Supplied passage →
++++++++++

Which is the most common form of Neuroendocrine Tumour (NET) found in India, and among which age group?
The most common NETs are the carcinoid tumours. A carcinoid tumour is a specific type of neuroendocrine tumour that often develops in the GI tract, in organs such as the stomach or intestine, or in the lungs. It can also develop in the pancreas, testicles, or ovaries. In fact, more than one carcinoid tumour can develop in the same organ. About 39 per cent of carcinoid tumours begin in the small intestine, 15 per cent occur in the rectum,10 per cent in the bronchial system of the lungs, seven per cent in the appendix, 5 to 7 per cent in the colon, 2 to 4 per cent in the stomach, 2 to 3 per cent in the pancreas and about 1 per cent in the liver. As far as age is concerned, it usually happens in the fifth or sixth decade of life.
Is it prevalent more among men or women?
Almost equal incidence in men and women, with slight preponderance in women.
Can a person go through with his full life, living with NET?
Very unlikely. The survival rates for NET depend on many factors such as the affected body organs and whether the tumour is benign or malignant. The disease is considered rare, and is actually a broad term used for a heterogeneous group of neoplasms. So, the survival rates depend on many factors and cannot be generalised.

++++++++++

Tasks →
**A)** Answer these questions using the neuroendocrine tumor Q&A:
(i) What share of carcinoid tumors begin in the small intestine?
(ii) How does the incidence compare between men and women?
(iii) Which two factors are named as affecting survival rates?
**B)** Write the next part of the neuroendocrine tumor Q&A, starting after its final answer about survival rates.
The material after this point is not needed.

Provided records →

++++++++++

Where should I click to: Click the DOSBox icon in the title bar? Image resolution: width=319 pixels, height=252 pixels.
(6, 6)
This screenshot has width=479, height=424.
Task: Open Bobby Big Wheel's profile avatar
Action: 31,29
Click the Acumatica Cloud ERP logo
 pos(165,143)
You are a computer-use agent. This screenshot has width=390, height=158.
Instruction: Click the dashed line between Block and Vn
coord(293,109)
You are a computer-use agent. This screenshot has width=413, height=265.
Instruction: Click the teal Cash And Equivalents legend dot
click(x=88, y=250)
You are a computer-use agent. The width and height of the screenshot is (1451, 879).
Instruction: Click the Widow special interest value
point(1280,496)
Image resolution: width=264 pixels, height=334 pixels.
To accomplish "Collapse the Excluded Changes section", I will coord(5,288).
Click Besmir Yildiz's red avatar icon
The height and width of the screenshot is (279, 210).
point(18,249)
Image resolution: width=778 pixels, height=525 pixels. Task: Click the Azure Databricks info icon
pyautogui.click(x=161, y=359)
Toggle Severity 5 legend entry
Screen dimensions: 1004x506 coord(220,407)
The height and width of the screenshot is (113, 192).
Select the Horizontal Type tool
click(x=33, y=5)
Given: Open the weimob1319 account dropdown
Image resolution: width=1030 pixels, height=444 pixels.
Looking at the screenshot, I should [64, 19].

++++++++++

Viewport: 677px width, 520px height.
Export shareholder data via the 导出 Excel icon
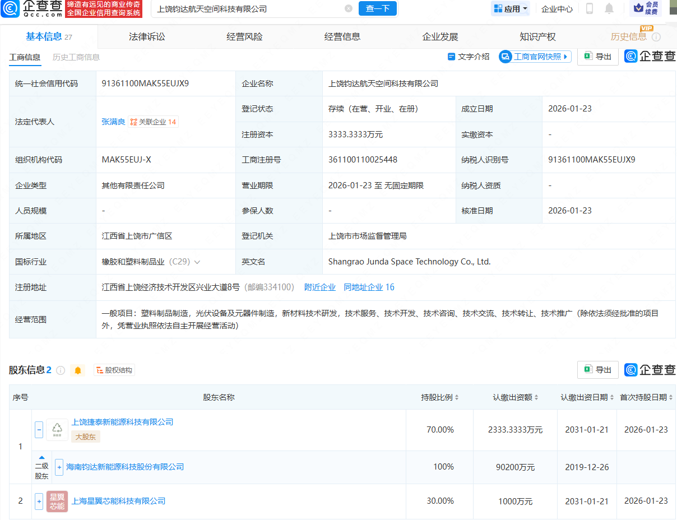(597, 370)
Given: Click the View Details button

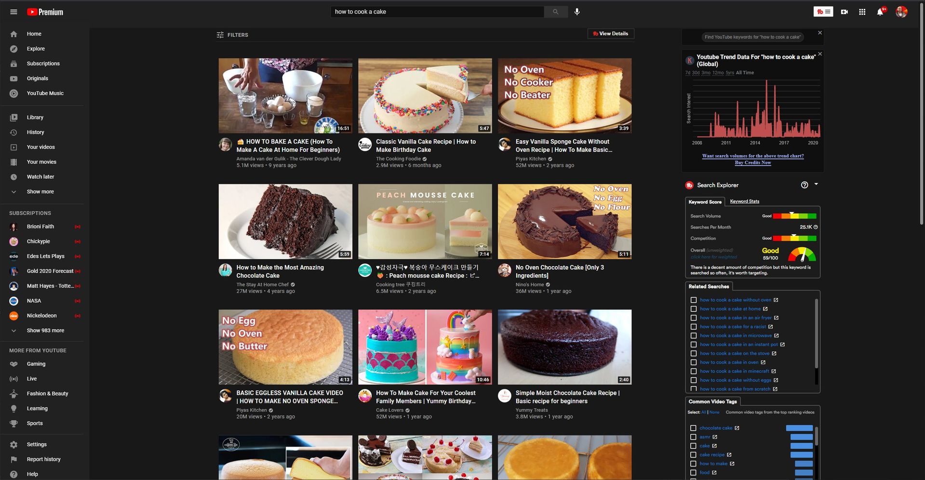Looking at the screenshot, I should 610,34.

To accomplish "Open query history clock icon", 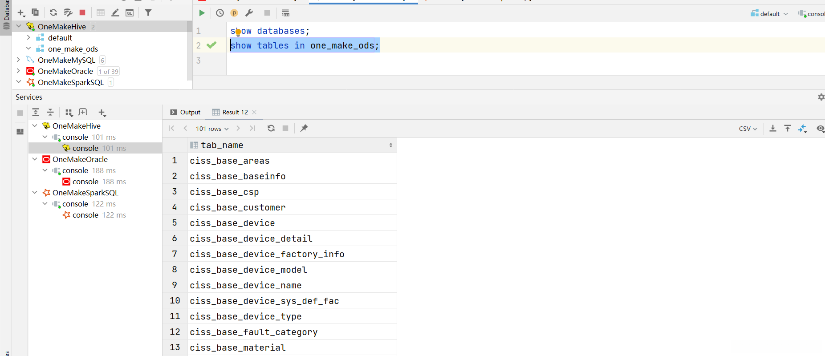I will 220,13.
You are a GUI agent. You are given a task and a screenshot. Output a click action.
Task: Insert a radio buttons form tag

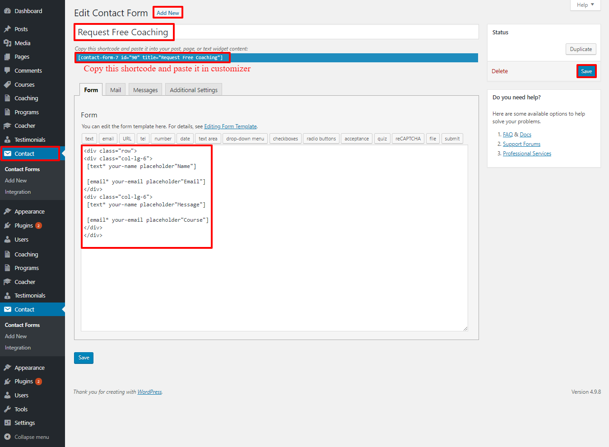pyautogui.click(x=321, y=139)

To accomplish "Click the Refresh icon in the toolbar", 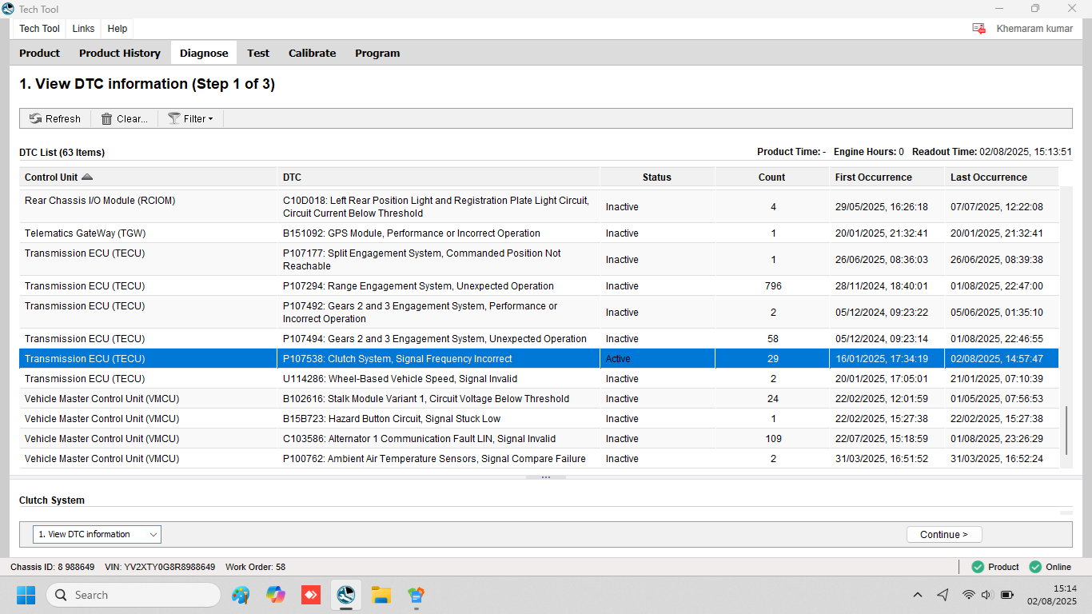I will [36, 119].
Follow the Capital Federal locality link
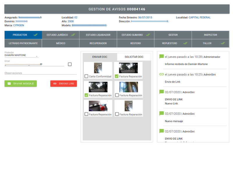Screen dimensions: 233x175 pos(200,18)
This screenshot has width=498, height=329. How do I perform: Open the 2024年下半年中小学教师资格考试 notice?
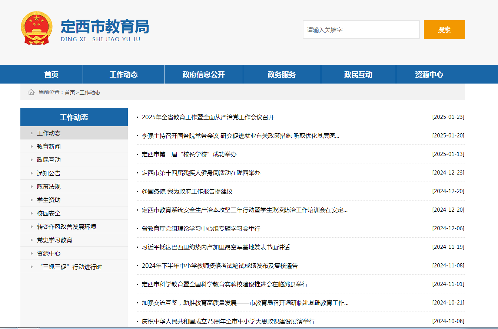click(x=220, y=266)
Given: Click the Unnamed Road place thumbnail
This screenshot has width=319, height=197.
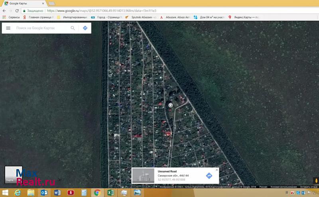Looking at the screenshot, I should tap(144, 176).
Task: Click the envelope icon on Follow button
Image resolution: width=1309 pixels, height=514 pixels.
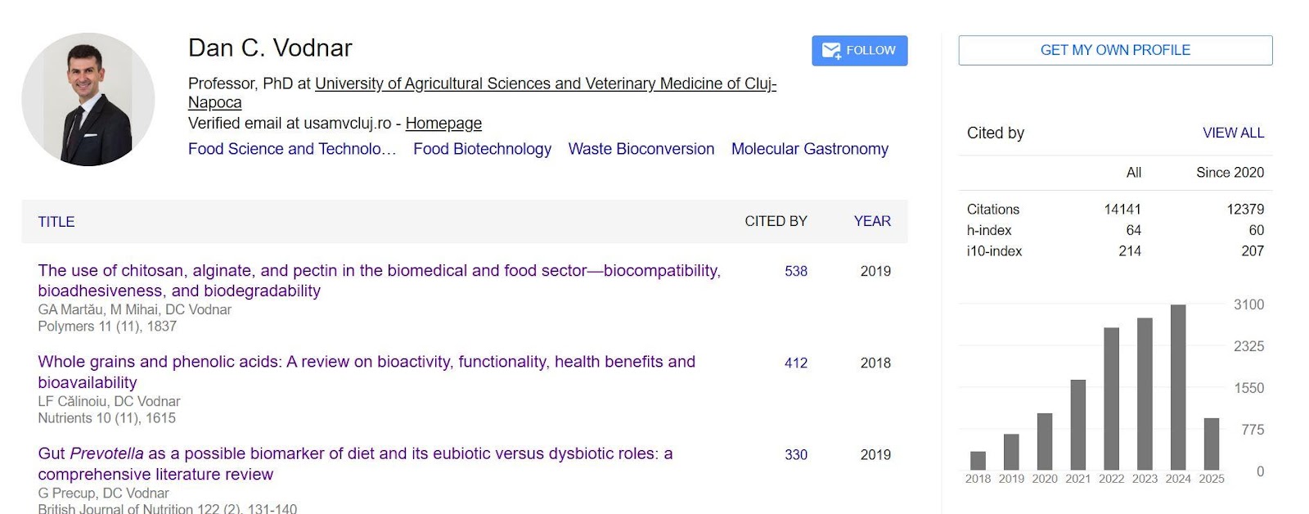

++++++++++

Answers by item →
**A)**
(i) About 39 percent.
(ii) Incidence is almost equal, with a slight preponderance in women.
(iii) The affected body organs and whether the tumor is benign or malignant.

**B)**
What does the future hold, for the treatment of NETs?
The future is very exciting in the sense that there are a lot of molecules coming in. Surgery is the main treatment for both pheochromocytoma [NET that develops in the adrenal gland] and Merkel cell cancer [rare skin cancer]. During surgery, we remove the tumour along with some surrounding healthy tissue, known as the margin. For pheochromocytoma, laparoscopic surgery may be performed. Laparoscopic surgery is a less invasive type of surgery that uses three or four small incisions instead of one large incision.
Are treatment options limited?
I do not think treatment options are limited. During the past several years, a wealth of positive clinical trials, coupled with an evolution in the understanding of cancer types, has altered the treatment landscape. Although carcinoid tumours and pancreatic NETs look identical under the microscope, they respond differently to treatments.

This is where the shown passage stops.